Opt-in / opt-out / kill-switch is per-agent. Services can accept Chaos Monkey but not yet Chaos Gorilla while building capacity headroom.
Cadence is per-agent. Frequent-low-blast agents run continuously; rare-high-blast agents run on schedule.
Team boundaries map cleanly. One monkey per domain means one ownership team per monkey.
New failure modes are additive. Adding Latency Monkey after Chaos Monkey doesn't require reworking Chaos Monkey.
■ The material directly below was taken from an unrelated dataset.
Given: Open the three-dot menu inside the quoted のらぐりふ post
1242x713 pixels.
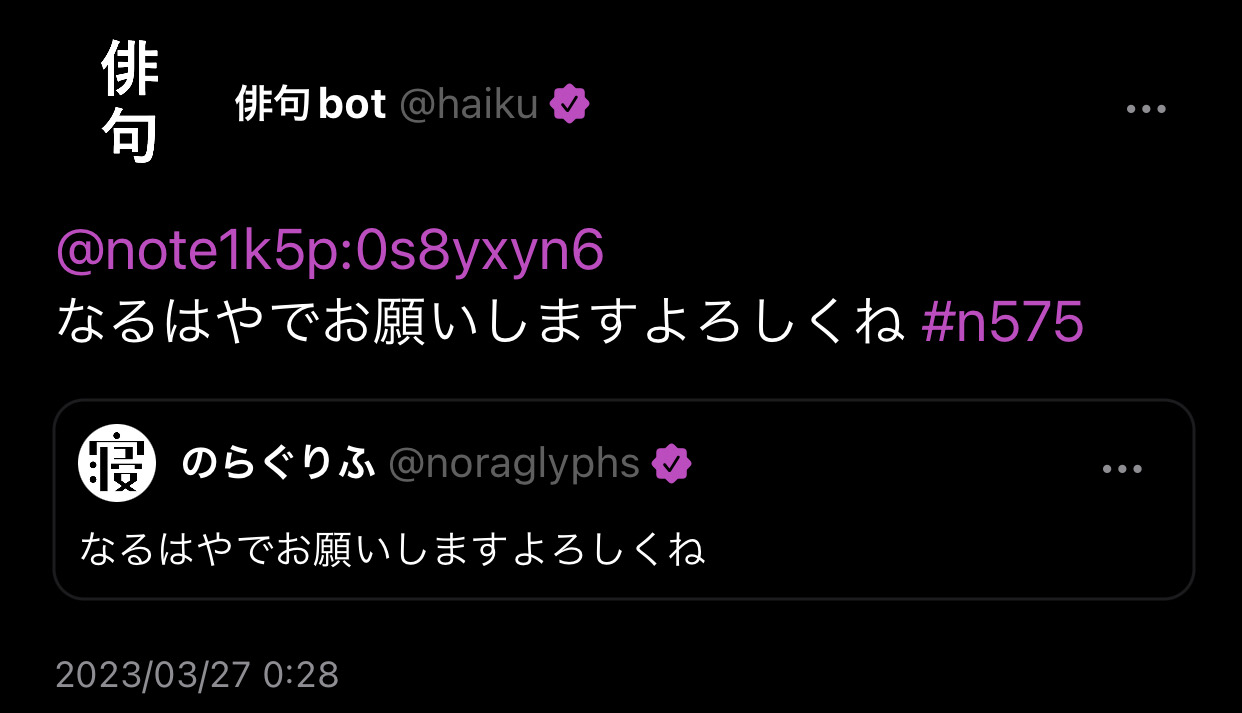Looking at the screenshot, I should click(1122, 469).
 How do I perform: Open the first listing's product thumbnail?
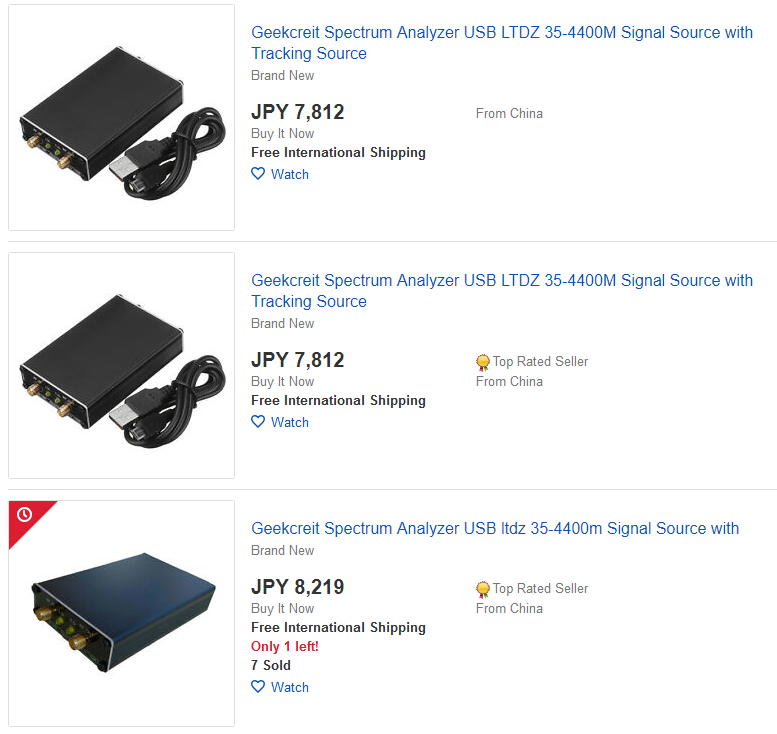121,117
Contrast: monolithic chaos engine¶

A single chaos-engineering engine with parameterised failure modes faces structural problems:

Shared kill-switch — pausing one failure mode pauses all.
Shared blast-radius accounting — hard to reason about what a drill really does.
Shared ownership — one team owns all failure modes; bus factor is high.
Cross-mode coupling — a bug in one failure mode's code path can affect another.

The Simian Army shape avoids all four by going the other direction: many small agents, each a separable unit of concern.

Vocabulary overload¶

The Simian Army's unifying abstraction is "automated agent that enforces a property of the production environment." Under this umbrella, Netflix groups two different kinds of agent:

Fault injectors (Chaos Monkey, Latency Monkey, Chaos Gorilla) — actively induce failure.
Drift detectors (Conformity, Security, Janitor, Doctor, 10-18 Monkey) — detect abnormal conditions and correct them.
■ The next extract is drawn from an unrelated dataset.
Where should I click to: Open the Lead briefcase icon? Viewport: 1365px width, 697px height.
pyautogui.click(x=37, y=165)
Both fit the pattern. The pattern is "narrow autonomous agent per operational invariant," not "fault injector per failure mode."

Later variants¶

Netflix's later work on fault injection — FIT (Failure Injection Testing), ChAP (Chaos Automation Platform), and the broader Principles of Chaos Engineering movement — added hypothesis-driven, targeted drills alongside the random-and-continuous Simian Army approach. These newer tools are not Simian-Army-shaped (ChAP is centralised, not a fleet); they complement rather than replace. The Simian Army shape remains the baseline for continuous operational-invariant enforcement; ChAP-shape is the baseline for one-off hypothesis tests.

When to use¶

You have many distinct operational invariants that need continuous enforcement.
Each invariant has a clear enforcement action (inject failure, terminate offender, clean up).
Blast radius can be bounded per invariant (not all invariants' drills can happen at the same time on the same target).
You have graceful-degradation discipline already in place — otherwise the drills cause outages, not learning.

When not to use¶

Only one or two failure modes — the per-agent overhead isn't worth it.
The invariants are tightly coupled and can't be drilled independently — a parameterised engine is simpler.
Hypothesis-driven drills dominate the workload — a configurable ChAP-shape is a better fit.

Seen in¶

sources/2026-01-02-netflix-the-netflix-simian-army — the canonical founding reference.